Text extract
=-=-=
Machine Learning Glossary: Fairness

This page contains Fairness glossary terms. For all glossary terms, click here.

A

attribute

#fairness

In machine learning fairness, attributes often refer to characteristics pertaining to individuals.

automation bias

#fairness

When a human decision maker favors recommendations made by an automated decision-making system over information made without automation, even when the automated decision-making system makes errors.

B

bias (ethics/fairness)

#fairness

#fundamentals

1. Stereotyping, prejudice or favoritism towards some things, people, or groups over others. These biases can affect collection and interpretation of data, the design of a system, and how users interact with a system. Forms of this type of bias include:

automation bias
confirmation bias
experimenter's bias
group attribution bias
implicit bias
in-group bias
out-group homogeneity bias

2. Systematic error introduced by a sampling or reporting procedure. Forms of this type of bias include:

coverage bias
non-response bias
participation bias
reporting bias
sampling bias
selection bias

Not to be confused with the bias term in machine learning models or prediction bias.

C

confirmation bias

#fairness

The tendency to search for, interpret, favor, and recall information in a way that confirms one's pre-existing beliefs or hypotheses. Machine learning developers may inadvertently collect or label data in ways that influence an outcome supporting their existing beliefs. Confirmation bias is a form of implicit bias.

Experimenter's bias is a form of confirmation bias in which an experimenter continues training models until a pre-existing hypothesis is confirmed.
=-=-=
Source excerpt
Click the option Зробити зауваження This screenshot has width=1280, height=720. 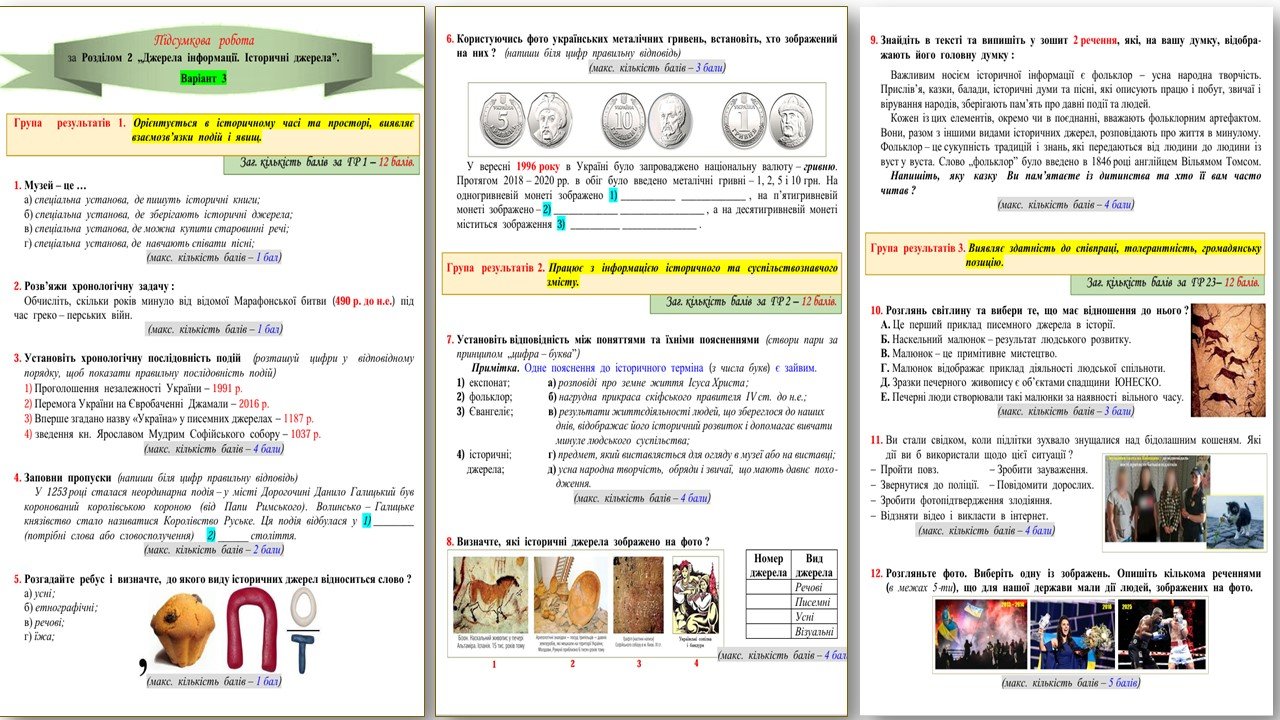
=-=-=
What you need to do
A – In the fairness glossary, what does an experimenter keep doing in experimenter's bias?
B – Copy word for word the part of the fairness glossary that begins at the words "coverage bias" and stops after "or prediction bias.".

Answer set
A – The experimenter continues training models until a pre-existing hypothesis is confirmed.

B –
coverage bias
non-response bias
participation bias
reporting bias
sampling bias
selection bias

Not to be confused with the bias term in machine learning models or prediction bias.